### Provided data
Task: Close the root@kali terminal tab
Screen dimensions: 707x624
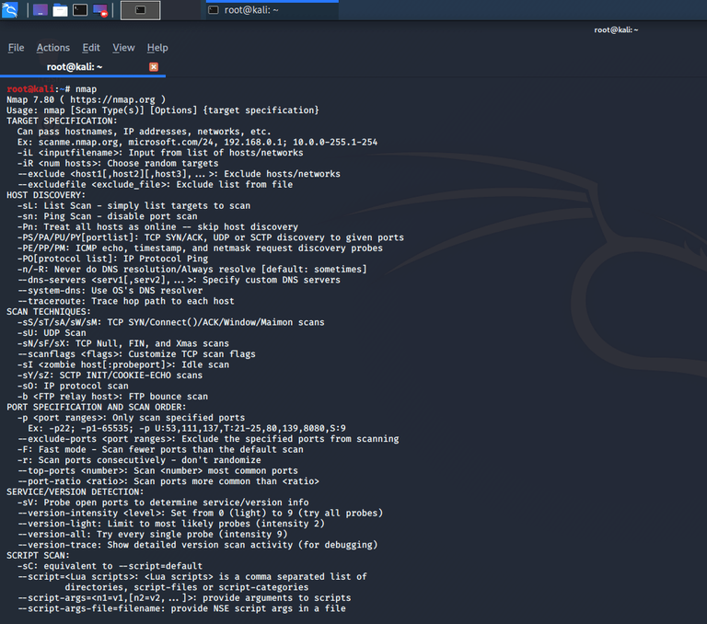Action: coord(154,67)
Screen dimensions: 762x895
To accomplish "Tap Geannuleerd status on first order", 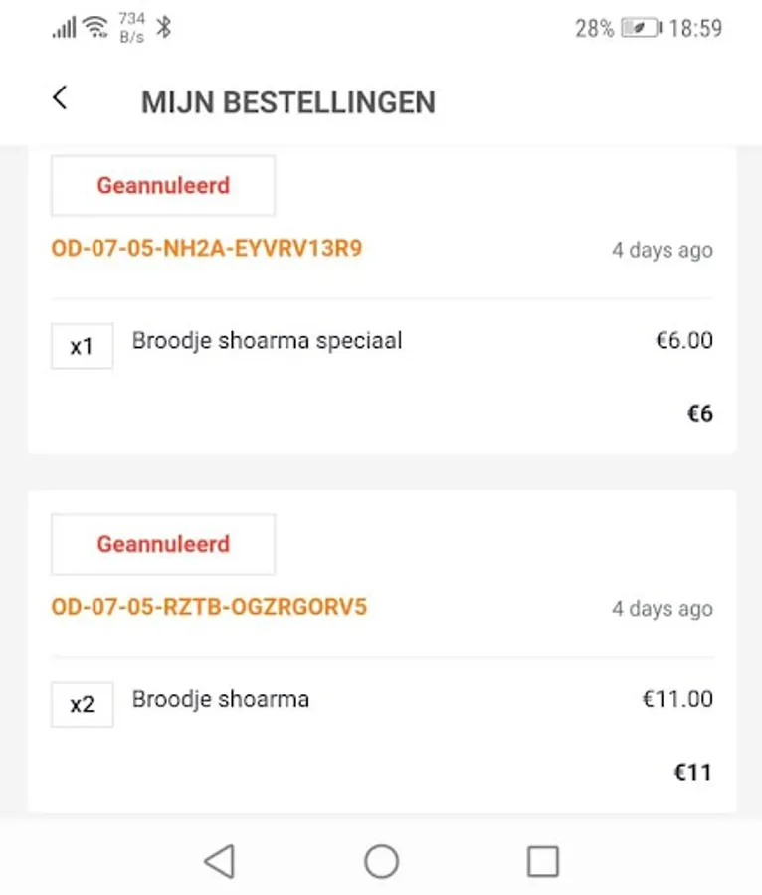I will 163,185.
######
### Provided data
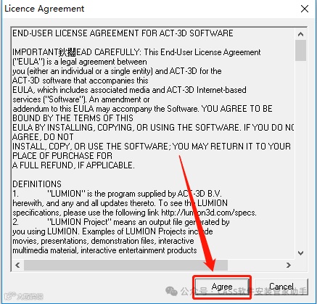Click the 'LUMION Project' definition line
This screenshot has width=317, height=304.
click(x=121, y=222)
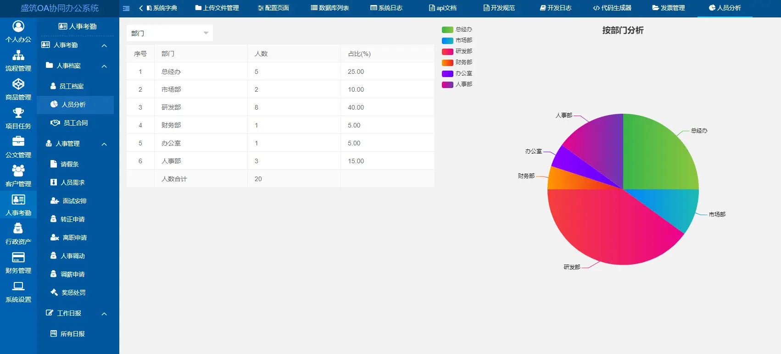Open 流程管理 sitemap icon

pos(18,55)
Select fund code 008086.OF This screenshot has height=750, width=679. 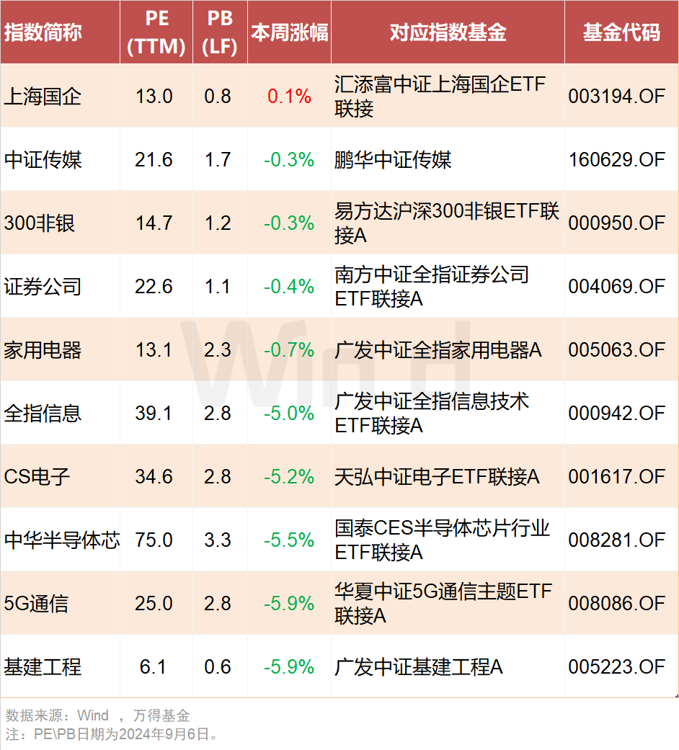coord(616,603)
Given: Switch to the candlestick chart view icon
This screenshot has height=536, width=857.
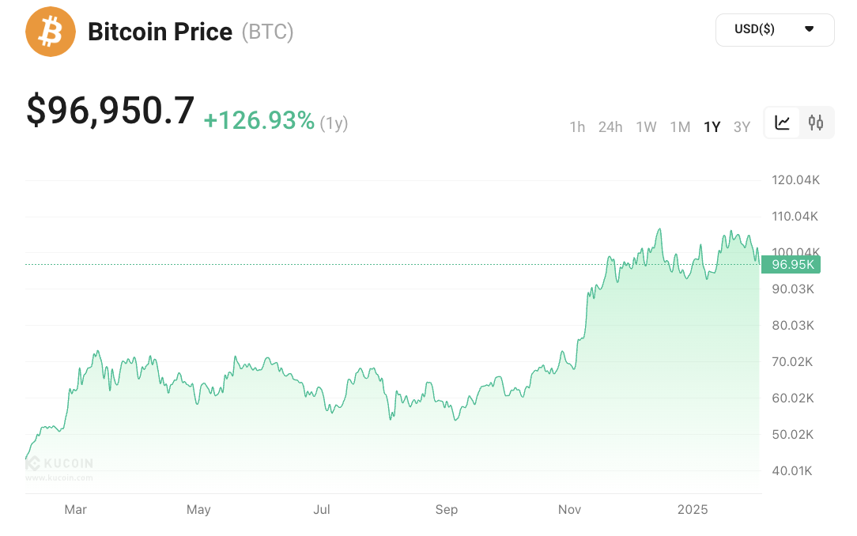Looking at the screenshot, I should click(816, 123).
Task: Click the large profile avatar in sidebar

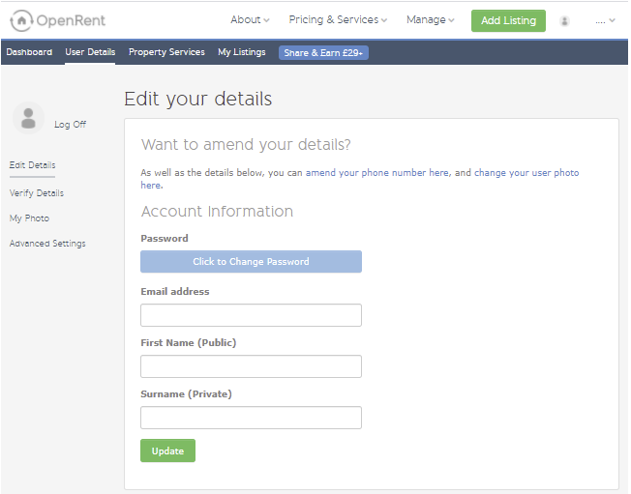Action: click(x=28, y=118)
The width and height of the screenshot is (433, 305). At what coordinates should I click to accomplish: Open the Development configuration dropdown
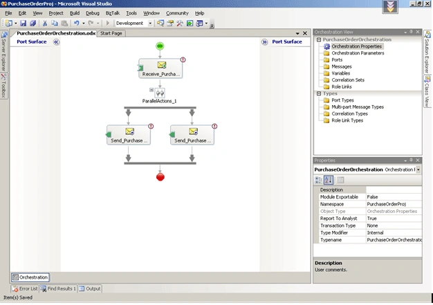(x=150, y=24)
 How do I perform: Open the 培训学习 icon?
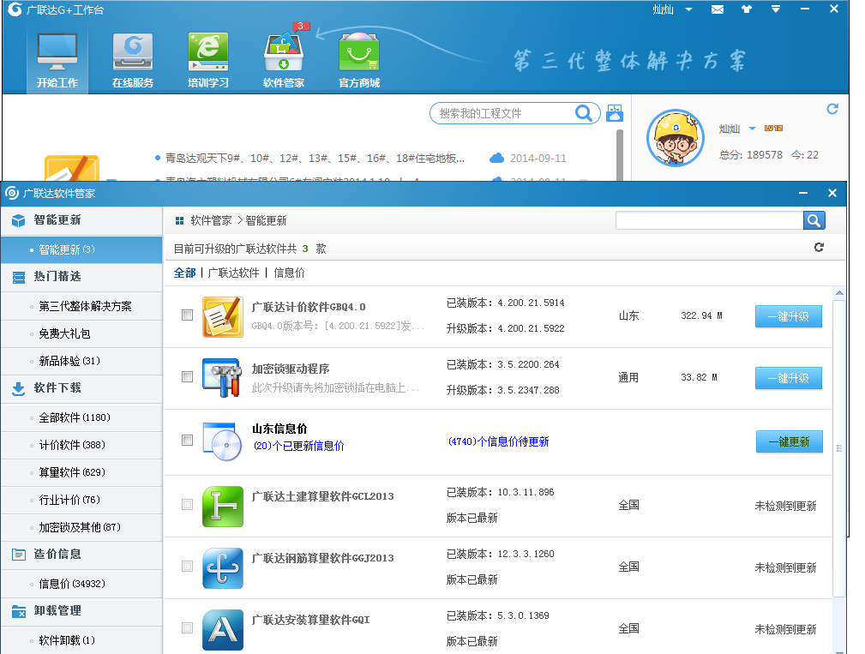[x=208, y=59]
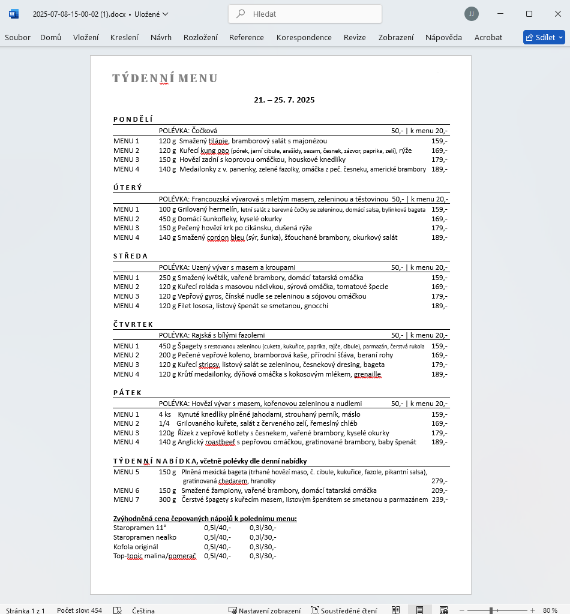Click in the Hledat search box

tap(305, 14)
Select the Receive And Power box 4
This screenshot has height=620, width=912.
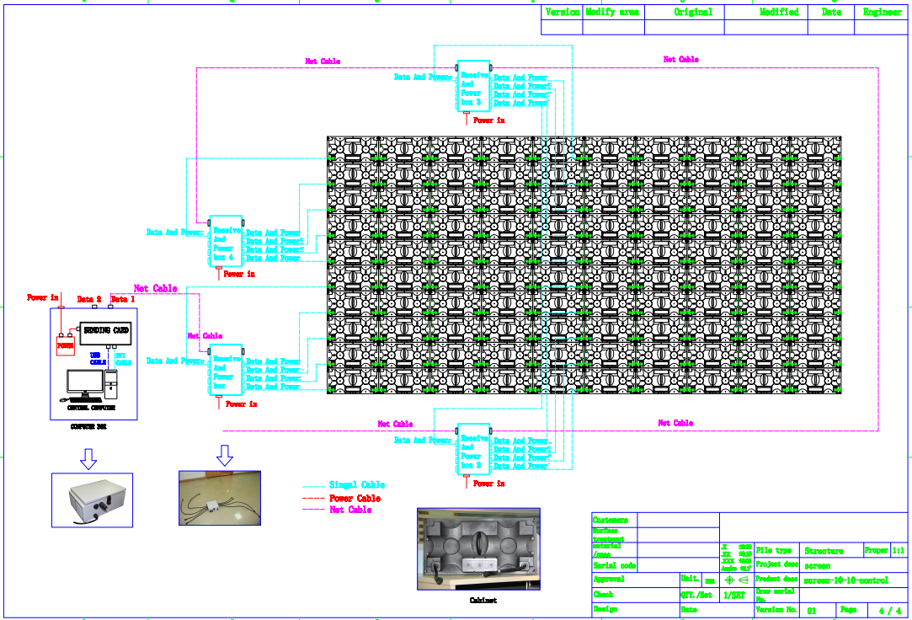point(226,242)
######
Exercise details
Start at the line containing "The width and" above and stop at the line containing "Select the Receive And Power box 4". Output those lines exactly, both included, but none of the pictures.

Finished exercise
The width and height of the screenshot is (433, 305). At what coordinates should I click to accomplish: Open the Development configuration dropdown
(x=150, y=24)
 How do I perform: Open the 培训学习 icon?
[x=208, y=59]
Click in the Hledat search box

tap(305, 14)
Select the Receive And Power box 4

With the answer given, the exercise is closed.